Sam Chang: You highlighted two exciting abstracts. Tell me what you think in terms of evaluating kind of this year's abstracts in the future. What do you think or what concepts, perhaps theoretical treatments, perhaps diagnostic tests, to you are on the rise and is most exciting when it comes to upper tract urothelial carcinoma?
Nima Almassi: One of the things that I find exciting about where the field is headed is trying to find efficacious, effective and safe treatment options that don't require radical nephroureterectomy. One of the big challenges that we run into is, ureteroscopically and with current imaging, it's very difficult to stage patients preoperatively. And one of the things I liked about the studies that we discussed is that they really did allow a wide range of patients to be enrolled, including both low and in some cases, high-grade patients but also patients with unifocal and multifocal disease. And again, the follow-up is relatively short and we do need longer term follow up but if these results hold, having treatment options that seem to be effective irrespective of unifocalilty or multifocality, I think is an exciting option because I do know that we do struggle to accurately stage these patients.

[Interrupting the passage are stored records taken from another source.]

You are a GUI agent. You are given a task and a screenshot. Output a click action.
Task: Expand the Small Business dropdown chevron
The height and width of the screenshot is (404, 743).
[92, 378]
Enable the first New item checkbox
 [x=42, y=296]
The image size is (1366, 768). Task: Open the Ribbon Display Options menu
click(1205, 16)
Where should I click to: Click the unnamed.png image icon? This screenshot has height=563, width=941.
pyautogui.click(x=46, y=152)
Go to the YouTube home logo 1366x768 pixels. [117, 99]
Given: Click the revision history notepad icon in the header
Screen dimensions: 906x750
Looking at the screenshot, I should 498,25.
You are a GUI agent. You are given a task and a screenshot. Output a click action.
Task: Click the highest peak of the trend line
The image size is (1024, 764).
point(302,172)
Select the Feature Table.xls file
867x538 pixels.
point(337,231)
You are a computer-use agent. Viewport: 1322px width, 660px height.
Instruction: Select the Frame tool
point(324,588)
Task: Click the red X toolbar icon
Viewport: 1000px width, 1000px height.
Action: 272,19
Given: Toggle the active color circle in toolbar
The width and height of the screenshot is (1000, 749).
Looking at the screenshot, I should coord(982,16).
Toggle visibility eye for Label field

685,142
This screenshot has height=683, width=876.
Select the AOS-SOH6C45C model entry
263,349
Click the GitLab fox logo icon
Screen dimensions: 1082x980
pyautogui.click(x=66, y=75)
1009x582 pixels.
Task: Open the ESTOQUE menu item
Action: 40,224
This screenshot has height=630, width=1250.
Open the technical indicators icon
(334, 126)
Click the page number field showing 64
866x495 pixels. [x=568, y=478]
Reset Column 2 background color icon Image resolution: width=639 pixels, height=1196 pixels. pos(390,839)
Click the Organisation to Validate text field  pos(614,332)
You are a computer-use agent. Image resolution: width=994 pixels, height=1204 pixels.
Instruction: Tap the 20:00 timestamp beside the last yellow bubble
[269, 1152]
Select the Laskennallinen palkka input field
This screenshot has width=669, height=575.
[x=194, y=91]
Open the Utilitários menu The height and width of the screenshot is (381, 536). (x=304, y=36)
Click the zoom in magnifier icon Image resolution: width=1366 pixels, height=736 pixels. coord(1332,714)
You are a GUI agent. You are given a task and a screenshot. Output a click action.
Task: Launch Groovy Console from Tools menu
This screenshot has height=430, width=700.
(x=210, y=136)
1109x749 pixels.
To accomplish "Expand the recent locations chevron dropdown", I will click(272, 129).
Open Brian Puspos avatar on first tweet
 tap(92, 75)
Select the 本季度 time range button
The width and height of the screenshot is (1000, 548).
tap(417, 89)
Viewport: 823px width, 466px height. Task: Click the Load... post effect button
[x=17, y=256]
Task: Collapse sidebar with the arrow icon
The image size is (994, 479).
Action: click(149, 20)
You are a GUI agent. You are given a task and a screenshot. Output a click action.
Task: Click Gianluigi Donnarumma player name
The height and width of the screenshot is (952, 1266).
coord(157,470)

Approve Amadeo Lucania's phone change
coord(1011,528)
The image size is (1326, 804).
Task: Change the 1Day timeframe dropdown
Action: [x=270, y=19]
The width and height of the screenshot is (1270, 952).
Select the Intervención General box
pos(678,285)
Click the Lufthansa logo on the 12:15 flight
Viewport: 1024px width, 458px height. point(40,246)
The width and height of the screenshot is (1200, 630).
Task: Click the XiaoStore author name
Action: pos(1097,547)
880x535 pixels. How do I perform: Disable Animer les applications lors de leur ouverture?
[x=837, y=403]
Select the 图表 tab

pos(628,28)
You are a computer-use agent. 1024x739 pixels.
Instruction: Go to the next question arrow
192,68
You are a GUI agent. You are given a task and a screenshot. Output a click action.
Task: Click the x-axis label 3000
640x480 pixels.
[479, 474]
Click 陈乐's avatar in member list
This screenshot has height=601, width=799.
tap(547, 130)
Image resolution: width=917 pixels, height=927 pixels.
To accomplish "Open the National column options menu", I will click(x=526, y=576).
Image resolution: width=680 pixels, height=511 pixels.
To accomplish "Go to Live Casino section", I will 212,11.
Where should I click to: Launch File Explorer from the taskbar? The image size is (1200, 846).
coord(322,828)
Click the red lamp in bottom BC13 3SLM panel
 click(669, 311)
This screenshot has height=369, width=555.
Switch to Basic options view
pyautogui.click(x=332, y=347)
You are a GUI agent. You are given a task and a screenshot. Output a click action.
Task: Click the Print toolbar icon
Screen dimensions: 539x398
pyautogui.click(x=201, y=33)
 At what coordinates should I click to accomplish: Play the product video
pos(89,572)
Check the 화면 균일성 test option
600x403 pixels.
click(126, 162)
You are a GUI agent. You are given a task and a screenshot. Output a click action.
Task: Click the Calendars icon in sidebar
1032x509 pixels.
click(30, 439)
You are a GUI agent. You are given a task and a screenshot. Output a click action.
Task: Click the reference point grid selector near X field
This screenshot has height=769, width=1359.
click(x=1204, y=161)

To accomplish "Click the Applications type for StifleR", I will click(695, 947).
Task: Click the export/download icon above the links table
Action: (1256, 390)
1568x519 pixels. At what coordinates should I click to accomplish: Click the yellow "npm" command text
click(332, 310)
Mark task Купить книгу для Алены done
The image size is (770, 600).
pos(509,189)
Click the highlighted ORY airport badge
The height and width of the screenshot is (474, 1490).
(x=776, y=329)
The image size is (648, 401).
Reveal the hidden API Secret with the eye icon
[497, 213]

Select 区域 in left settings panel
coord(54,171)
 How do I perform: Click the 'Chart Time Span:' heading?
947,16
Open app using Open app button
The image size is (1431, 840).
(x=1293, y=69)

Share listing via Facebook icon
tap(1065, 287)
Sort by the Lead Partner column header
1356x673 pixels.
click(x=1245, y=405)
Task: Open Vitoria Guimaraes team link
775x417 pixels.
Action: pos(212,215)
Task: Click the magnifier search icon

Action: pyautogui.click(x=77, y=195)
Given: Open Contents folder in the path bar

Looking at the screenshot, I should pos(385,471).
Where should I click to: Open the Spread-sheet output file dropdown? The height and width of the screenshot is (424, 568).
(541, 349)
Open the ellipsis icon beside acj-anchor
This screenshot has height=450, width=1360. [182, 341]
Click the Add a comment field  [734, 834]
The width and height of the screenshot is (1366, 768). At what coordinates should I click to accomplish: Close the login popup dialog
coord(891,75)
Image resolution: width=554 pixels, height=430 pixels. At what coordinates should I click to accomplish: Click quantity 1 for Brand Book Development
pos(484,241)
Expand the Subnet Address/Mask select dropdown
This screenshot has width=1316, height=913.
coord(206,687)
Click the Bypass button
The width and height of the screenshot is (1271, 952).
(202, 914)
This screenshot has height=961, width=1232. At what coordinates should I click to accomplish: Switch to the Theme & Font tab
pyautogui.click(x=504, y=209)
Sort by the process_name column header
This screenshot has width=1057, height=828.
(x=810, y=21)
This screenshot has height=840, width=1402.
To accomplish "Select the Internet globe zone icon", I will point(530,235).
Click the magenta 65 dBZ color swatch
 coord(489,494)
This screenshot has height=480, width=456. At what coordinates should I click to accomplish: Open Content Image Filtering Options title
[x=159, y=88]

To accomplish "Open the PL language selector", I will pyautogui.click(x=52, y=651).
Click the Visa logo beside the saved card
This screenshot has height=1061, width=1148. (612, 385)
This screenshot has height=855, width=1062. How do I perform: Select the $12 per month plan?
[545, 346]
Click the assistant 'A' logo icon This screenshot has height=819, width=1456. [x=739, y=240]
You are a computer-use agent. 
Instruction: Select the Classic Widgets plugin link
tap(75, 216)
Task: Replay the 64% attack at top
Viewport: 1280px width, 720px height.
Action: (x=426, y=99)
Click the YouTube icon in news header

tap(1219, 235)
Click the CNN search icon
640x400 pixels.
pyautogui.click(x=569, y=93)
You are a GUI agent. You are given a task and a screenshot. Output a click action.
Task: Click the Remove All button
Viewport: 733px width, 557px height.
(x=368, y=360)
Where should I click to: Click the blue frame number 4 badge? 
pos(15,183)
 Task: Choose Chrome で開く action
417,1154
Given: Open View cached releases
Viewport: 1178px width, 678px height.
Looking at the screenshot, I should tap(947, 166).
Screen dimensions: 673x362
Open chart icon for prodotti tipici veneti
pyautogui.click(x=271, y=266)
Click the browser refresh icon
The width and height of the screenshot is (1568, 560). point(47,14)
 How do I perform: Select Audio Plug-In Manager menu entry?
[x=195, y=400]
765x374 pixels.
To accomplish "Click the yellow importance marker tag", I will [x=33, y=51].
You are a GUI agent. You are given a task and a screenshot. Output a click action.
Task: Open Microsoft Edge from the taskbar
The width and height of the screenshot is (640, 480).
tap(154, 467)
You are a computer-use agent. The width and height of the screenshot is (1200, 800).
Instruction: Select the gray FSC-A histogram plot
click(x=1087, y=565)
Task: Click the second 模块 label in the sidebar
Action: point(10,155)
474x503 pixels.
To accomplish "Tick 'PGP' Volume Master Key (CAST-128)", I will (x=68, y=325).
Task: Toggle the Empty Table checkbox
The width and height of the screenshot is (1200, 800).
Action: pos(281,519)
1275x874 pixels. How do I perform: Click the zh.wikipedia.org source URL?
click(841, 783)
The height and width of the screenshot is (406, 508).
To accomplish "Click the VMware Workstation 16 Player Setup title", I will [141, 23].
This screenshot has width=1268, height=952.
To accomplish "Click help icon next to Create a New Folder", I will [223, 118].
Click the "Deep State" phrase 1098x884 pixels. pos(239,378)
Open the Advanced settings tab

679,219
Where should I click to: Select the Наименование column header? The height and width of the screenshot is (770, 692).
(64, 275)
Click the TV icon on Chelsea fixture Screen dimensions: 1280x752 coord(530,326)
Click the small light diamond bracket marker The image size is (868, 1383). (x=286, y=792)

And that's one of the huge concerns with organ preserving treatments, is are we under staging the disease and potentially providing inadequate treatment? Going forward, I'd love to see more work in terms of the diagnostics that we're using for staging and assessing treatment response beyond just ureteroscopy, biopsy, cytology and as things like liquid biopsy or other urinary biomarkers come online, I think that could really help us push the field forward in terms of determining which patients really are well suited for an organ preservation technique and which patients really do require more aggressive treatment.
Sam Chang: I love those highlights and the look ahead because early on in terms of diagnostics, incredibly exciting, no question regarding some type of urine base marker that diagnoses cancer, perhaps even tells us more regarding the aggressiveness of the disease. But we're clearly making inroads with less aggressive tumors and with obviously with metastatic disease, with more advanced disease, adjuvant and metastatic therapies. Incredibly exciting times I think when it comes to a disease process that honestly, when I was a fellow, when there wasn't a lot of options out there and now actually with options, like we said early on, later on. Really an exciting time and really a time for urologic surgeons and oncologists to really consider clinical trial enrollment and development. And I think that's really, we're moving ahead in that area as well. Nima, thank you so much. I appreciate it and look forward to having more conversations in the future with you. I'm a big fan of you and all the faculty at Cleveland Clinic. Again, appreciate the time very much.
Nima Almassi: Thanks very much for having me, Sam. I really appreciate it.